Accidents caused by failing to yield driver guide, US auto cover advice, Vehicle warranty tips
Accidents Caused by a Failing to Yield Driver
April 27, 2022
While we hope it doesn’t happen to your family, auto accidents are a common occurrence on Georgia’s roads. Drivers often share the blame for these collisions, but in certain cases, the fault is clear-cut.
Failure to yield is a common cause of Atlanta area car accidents. When a negligent or careless driver fails to yield the right of way, they can cause serious damage and lifelong injury to other motorists, bicyclists, and pedestrians. If you or a family member have been victimized, understanding failure to yield settlements is essential.

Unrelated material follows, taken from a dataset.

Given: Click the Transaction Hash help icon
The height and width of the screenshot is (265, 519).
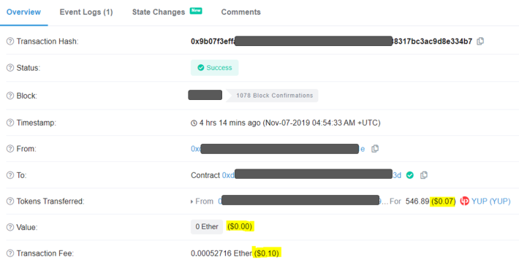Looking at the screenshot, I should [10, 42].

Yielding the Right of Way in Georgia
State law outlines several circumstances under which drivers must yield the right of way to other people on the road. These laws address yielding to pedestrians, bicyclists, and other motorists. The most common areas in which a driver must yield include:
- Unmarked intersections when they’re approaching along with another vehicle. Here, the motorist on the left must yield to the one on the right.
- Four-way stops. At a four-way stop, a driver must yield to a pedestrian. If there are no pedestrians around, motorists must proceed in the order in which they arrived at the four-way stop. When arrivals are simultaneous, the motorist on the right gets the right of way.
- Left hand turns. Any person turning left must yield to oncoming traffic.
- When emergency vehicles are approaching. All motorists must yield to fire trucks and ambulances with sirens and lights activated, as well as to road workers.
- When school buses are stopped. Drivers are required to stop for buses with lights activated and signs extended.
Furthermore, drivers entering highways or streets must yield to vehicles that are currently on the roadway. If you’re in doubt about any of these laws, a Georgia auto accident attorney can clarify them.
Determining Liability in Failure to Yield Cases
While it seems obvious that the motorist who didn’t yield would be responsible for property damages and injuries, documenting liability in a failure to yield case is difficult. Victims and their attorneys must ensure that they’ve gathered all the proof needed to show a jury or an insurance company that the other person was responsible. Such evidence may include:
- Video or photo surveillance from the accident scene
- Eyewitness statements
- Official accident reports
Claims adjusters for the responsible party will use the evidence to calculate how much money, if any, they’ll offer. If the insurance company won’t make a reasonable offer or it denies the claim outright, the victim will need to file a lawsuit to recover compensation.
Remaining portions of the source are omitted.